Allseitige Verarmung
Klaus Heinemann
Freier Journalist
Zahlenkolonnen haben für Politiker bekanntlich denselben Zweck wie Laternenpfähle für Betrunkene: Man kann sich daran festhalten. Damit ist indes kein Problem gelöst. Im Gegenteil erhebt sich erst dann die entscheidende Frage, in welche Richtung man sich fortbewegen soll. Nehmen wir das aktuelle Beispiel „drohender“ Kinderarmut. Aus einem einschlägigen Bericht im Auftrag der Bundesregierung extrapoliert ein Bundesminister A als Faktum, jedes achte Kind sei „bedroht“. Eine zeitgleich vorgelegte Studie eines Instituts verleitet eine Bundesministerin B gar zu der Behauptung, jedes sechste Kind befinde sich in prekärer Lebens- und Familiensituation. Müssen folglich also bereits hinsichtlich der methodischen Vorgehensweise erhebliche Bedenken angemeldet werden, so ist mit Blick auf die aus diesen „Fakten“ abgeleiteten Konsequenzen und Handlungsaufträge äußerste Skepsis angebracht. Von der Definition des Armutsbegriffs als solchem einmal ganz zu schweigen.

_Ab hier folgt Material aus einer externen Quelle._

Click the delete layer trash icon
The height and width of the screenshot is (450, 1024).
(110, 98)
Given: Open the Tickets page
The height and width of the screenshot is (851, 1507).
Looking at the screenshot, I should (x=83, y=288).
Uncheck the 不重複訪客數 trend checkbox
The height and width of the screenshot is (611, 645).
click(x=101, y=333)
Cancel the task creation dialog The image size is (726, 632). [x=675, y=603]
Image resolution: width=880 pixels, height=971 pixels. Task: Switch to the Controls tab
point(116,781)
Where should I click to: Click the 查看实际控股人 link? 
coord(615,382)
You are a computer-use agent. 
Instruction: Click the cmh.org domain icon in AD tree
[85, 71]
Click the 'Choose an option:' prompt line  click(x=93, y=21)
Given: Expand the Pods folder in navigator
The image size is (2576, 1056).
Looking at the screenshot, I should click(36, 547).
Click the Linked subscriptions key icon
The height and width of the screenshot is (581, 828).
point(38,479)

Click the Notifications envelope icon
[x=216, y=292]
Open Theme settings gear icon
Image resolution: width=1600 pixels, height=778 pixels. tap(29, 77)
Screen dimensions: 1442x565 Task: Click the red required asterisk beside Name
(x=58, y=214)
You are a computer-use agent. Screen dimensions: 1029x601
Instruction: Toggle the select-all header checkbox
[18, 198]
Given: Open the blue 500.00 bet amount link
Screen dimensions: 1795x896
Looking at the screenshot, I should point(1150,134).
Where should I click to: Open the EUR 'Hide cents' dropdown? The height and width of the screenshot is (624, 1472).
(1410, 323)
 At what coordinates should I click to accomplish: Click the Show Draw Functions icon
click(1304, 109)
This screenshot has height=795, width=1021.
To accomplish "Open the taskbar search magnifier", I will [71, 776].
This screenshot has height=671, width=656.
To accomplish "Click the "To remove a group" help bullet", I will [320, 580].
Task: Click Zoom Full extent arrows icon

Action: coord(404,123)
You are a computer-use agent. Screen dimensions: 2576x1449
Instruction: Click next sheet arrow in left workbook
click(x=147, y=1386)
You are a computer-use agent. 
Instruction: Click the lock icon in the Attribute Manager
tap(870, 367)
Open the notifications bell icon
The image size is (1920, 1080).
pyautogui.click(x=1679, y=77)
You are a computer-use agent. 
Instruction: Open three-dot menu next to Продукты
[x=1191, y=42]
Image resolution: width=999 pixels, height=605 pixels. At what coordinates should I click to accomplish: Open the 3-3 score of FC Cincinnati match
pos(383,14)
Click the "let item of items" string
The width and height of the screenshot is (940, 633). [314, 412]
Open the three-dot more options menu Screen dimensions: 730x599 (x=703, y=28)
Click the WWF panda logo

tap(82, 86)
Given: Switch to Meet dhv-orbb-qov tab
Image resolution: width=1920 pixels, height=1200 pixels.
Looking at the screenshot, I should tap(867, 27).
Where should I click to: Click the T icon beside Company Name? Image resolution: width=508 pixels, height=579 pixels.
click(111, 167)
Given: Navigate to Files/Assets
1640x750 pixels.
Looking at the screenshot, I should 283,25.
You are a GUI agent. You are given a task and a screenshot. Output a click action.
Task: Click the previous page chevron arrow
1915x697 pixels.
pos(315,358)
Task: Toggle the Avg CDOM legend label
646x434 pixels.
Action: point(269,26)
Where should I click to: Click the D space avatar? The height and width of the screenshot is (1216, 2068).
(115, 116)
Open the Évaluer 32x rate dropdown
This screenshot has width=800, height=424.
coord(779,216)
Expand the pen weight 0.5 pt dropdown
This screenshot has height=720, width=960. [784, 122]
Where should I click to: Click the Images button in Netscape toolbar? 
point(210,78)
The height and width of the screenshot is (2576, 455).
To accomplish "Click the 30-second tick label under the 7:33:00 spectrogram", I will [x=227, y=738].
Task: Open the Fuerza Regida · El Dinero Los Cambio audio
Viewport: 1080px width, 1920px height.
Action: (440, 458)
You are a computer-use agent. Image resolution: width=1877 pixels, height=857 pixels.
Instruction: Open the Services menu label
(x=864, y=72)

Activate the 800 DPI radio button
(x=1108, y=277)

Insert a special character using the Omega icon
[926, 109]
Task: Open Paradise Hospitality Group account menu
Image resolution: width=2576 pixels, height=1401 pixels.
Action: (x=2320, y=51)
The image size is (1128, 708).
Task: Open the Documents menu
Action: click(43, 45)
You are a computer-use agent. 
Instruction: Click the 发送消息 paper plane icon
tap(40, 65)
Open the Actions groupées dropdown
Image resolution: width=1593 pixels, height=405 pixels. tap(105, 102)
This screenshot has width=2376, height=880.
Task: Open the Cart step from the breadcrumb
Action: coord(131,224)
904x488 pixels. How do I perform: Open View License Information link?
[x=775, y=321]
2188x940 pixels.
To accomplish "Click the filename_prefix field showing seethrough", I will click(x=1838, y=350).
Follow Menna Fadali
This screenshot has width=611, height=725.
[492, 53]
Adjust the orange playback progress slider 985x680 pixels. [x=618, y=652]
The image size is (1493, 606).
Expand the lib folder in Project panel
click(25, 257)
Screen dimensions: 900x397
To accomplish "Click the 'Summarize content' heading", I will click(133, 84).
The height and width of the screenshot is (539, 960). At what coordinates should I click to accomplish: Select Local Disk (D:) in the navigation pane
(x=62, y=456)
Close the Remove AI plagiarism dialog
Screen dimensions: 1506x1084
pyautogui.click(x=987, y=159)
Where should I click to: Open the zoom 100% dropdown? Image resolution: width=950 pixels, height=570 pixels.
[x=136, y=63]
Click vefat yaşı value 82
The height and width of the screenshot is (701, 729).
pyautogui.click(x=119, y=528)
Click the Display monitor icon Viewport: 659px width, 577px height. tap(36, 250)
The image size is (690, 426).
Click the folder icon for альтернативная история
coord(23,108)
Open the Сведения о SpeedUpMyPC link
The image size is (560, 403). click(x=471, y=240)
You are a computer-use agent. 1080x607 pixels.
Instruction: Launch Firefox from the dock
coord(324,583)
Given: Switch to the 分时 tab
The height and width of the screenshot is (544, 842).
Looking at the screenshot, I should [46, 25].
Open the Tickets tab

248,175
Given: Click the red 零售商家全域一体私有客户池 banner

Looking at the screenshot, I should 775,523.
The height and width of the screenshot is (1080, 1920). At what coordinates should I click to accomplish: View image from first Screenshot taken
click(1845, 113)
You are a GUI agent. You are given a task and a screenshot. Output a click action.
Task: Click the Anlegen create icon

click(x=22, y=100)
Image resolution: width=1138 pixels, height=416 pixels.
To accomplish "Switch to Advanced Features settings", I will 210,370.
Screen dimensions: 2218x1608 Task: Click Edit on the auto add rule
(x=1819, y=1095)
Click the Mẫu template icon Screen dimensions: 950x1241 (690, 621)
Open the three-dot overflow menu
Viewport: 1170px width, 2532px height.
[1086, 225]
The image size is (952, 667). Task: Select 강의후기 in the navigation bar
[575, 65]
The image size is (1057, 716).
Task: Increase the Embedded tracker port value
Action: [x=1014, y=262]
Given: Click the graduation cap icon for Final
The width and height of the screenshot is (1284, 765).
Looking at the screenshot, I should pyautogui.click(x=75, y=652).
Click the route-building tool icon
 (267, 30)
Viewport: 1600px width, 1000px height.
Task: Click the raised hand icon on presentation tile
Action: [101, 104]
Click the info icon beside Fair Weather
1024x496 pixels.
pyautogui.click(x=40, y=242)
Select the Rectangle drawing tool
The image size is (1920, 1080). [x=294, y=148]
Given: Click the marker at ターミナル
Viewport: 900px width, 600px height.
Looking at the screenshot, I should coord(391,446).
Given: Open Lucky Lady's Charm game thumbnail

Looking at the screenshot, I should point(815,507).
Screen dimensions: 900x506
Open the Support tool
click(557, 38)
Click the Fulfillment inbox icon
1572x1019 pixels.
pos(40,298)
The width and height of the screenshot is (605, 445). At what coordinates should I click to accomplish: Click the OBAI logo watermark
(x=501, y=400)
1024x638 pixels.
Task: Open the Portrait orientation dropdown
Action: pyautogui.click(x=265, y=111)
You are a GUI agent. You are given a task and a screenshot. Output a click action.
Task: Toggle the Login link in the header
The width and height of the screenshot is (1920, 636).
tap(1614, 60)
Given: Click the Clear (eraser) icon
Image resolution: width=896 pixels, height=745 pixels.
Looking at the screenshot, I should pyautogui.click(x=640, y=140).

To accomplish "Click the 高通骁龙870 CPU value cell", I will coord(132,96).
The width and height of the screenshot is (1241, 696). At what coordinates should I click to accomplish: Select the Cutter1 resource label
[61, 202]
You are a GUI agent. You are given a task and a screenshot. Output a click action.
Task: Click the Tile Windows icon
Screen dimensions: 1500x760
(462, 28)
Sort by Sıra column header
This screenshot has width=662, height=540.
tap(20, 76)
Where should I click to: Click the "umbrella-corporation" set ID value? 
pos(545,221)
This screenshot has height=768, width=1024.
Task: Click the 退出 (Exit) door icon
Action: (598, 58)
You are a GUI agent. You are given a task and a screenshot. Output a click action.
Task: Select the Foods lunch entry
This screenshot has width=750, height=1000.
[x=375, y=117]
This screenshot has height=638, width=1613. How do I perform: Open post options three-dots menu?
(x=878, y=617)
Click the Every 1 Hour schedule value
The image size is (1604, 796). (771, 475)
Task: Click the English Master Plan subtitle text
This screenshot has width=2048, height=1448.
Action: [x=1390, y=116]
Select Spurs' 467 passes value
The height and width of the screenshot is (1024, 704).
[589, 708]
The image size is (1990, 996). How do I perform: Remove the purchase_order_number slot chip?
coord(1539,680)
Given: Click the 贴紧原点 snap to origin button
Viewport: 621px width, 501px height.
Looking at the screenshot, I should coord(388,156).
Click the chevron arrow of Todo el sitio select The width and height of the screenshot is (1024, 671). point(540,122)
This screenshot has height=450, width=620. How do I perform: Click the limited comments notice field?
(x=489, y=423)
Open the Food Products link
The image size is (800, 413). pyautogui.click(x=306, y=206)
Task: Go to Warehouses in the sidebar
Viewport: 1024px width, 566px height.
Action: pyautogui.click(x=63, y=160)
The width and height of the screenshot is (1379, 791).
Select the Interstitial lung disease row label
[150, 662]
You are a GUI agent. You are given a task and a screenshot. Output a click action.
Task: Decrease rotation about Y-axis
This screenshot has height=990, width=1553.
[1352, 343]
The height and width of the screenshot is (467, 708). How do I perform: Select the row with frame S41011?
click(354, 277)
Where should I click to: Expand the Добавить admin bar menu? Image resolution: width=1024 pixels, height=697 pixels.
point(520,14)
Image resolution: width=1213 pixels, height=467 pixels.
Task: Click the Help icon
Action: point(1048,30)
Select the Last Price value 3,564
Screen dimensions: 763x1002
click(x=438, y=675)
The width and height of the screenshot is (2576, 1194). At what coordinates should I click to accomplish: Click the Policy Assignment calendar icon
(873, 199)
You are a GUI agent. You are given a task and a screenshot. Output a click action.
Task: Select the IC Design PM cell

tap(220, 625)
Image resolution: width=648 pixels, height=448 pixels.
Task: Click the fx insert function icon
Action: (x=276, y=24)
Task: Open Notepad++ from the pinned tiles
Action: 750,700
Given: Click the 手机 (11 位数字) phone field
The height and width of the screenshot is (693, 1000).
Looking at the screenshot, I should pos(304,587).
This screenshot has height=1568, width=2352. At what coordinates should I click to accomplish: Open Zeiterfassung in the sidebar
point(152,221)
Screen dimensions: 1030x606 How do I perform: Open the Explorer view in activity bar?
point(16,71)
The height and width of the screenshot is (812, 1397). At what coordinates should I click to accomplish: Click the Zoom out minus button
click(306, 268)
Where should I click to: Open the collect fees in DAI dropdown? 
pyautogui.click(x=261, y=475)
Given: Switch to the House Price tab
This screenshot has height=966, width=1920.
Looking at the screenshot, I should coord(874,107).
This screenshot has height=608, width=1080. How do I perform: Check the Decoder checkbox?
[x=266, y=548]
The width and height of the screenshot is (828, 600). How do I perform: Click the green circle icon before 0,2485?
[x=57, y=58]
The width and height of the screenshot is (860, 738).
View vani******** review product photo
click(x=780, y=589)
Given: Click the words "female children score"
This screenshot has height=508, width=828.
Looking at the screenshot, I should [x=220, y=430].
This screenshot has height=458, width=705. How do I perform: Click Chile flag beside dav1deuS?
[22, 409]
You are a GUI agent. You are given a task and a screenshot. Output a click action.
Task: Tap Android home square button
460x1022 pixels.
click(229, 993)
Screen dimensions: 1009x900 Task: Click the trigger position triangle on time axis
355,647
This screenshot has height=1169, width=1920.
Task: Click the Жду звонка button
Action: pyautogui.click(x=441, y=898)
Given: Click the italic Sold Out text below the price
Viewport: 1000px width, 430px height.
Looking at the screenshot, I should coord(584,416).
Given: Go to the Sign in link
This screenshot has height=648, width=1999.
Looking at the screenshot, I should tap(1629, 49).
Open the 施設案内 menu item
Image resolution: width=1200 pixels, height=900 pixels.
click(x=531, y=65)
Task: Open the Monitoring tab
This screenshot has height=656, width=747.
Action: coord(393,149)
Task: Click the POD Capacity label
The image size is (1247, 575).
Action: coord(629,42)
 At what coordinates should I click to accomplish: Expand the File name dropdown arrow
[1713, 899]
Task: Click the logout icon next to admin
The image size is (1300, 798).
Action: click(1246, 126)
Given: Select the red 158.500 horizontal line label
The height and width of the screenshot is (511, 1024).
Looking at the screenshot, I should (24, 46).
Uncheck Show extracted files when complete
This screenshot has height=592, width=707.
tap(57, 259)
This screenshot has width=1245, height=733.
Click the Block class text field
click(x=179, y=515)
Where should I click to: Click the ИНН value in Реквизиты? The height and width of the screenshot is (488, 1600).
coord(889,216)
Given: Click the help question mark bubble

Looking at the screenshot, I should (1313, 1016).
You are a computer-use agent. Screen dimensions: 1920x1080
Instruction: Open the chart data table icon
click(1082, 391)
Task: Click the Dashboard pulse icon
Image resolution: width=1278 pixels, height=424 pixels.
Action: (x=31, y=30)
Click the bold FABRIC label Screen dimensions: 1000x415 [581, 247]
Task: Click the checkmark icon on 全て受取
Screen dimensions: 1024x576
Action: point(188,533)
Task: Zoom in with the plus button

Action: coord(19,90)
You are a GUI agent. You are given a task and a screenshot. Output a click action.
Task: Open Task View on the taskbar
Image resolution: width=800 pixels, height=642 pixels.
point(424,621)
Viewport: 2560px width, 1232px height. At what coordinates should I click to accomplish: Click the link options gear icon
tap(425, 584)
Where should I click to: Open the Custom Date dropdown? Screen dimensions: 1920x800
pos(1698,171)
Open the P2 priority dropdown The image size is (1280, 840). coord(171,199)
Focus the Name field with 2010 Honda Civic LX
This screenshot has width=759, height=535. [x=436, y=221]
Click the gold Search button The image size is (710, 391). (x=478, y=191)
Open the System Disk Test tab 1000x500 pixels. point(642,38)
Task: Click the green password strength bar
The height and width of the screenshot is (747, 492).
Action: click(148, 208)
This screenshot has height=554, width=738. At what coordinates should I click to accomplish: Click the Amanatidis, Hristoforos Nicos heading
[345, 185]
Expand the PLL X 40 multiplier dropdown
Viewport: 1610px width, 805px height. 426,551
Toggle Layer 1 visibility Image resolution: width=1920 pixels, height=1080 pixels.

Wenn dem wirklich so ist, dass in unserer im Grundsatz nicht eben armen Gesellschaft gewisse Gruppen nicht Schritt halten können, so muss es doch wohl Aufgabe der Politik sein, genau hinzuschauen, wo die Ursachen liegen. Das Unvermögen zielgenauer Diagnosestellung offenbart sich bereits signifikant an einem Vorgang auf lokaler politischer Ebene. Wenn die Umsetzung der Offenen Ganztagsschule in einer Kommune daran zu scheitern droht, dass ein erheblicher Teil der Eltern behauptet, das Geld für das Mittagessen der Kinder nicht aufbringen zu können, so wird nicht etwa nachgeforscht, worin das finanzielle Unvermögen der Eltern seine Ursache hat. Nein, man beschreitet den allfälligen Weg über eine pauschale Alimentierung dieser Eltern aus allgemeinen Steuermitteln. Und so läuft es auch auf hoher politischer Ebene. Die in heftige öffentliche Erregung versetzte sogenannte öffentliche Meinung ist sich allzu schnell einig, welche Rezepte zur Behebung – oder besser gesagt zur Abwehr – drohender Kinderarmut taugen: Noch mehr Geld in die staatliche Umverteilungsmaschinerie, die ohnehin nur läuft, wenn sie stets mit neuen Milliarden geschmiert wird. Das heißt also, mehr Kindergeld und höhere Sätze für Empfänger von Hartz-IV-Leistungen. Die Tatsache, dass das Kindergeld erst 2002 deutlich erhöht worden ist, sich trotz der erheblich ausgeweiteten Finanztransfers die Lage rein statistisch eher verschlechtert hat, zeigt doch, dass dies ein Irrweg ist. Des Weiteren ist bereits jetzt erkennbar, dass sich die Schere zwischen den Nettobezügen eines verheirateten Hartz-IV-Beziehers mit zwei Kindern und denen eines gleichgestellten gut ausgebildeten Facharbeiters nahezu geschlossen hat.
Nehmt den Reichen, gebt den Armen, lautet das ebenso reflexartige wie populistische Motto der politischen Umverteiler aller Couleur. Doch wer sind „die Reichen“? Wer genau hinschaut, weiß doch, dass bereits jetzt die kleinen und mittleren Betriebe und Gewerbetreibenden, die Facharbeiter und Angestellten in gehobenen Positionen schwer unter der Steuer- und Abgabenlast stöhnen. Eine noch drückendere Last würde Arbeitsplätze vernichten und den Leistungswillen knicken. Oder aber den Trend zur Auswanderung der Besten (gegenwärtig zirka 150 000 pro Jahr) deutlich verstärken. Auswanderer übrigens, deren akademische Ausbildung der deutsche Steuerzahler mit hohen Steuergeldern finanziert hat.
Da aus den einschlägigen Armutsberichten zugleich hervorgeht, wo die eigentliche Ursache für Armut liegt, muss hier angesetzt werden. Die Wurzel allen Übels ist die mangelnde Bildung der betroffenen Schichten. Und dieses Defizit ist vornehmlich in Ausländerfamilien konzentriert. Keine Sprachkenntnis, kein Schulabschluss, kein Job, reine Transferkarriere. Diese Abwärtsspirale gilt es zu durchbrechen, indem rigoros ganz vorne, eben bei der Sprache – und damit der Bereitschaft zur Eingliederung in unser Gesellschaftssystem – angesetzt wird.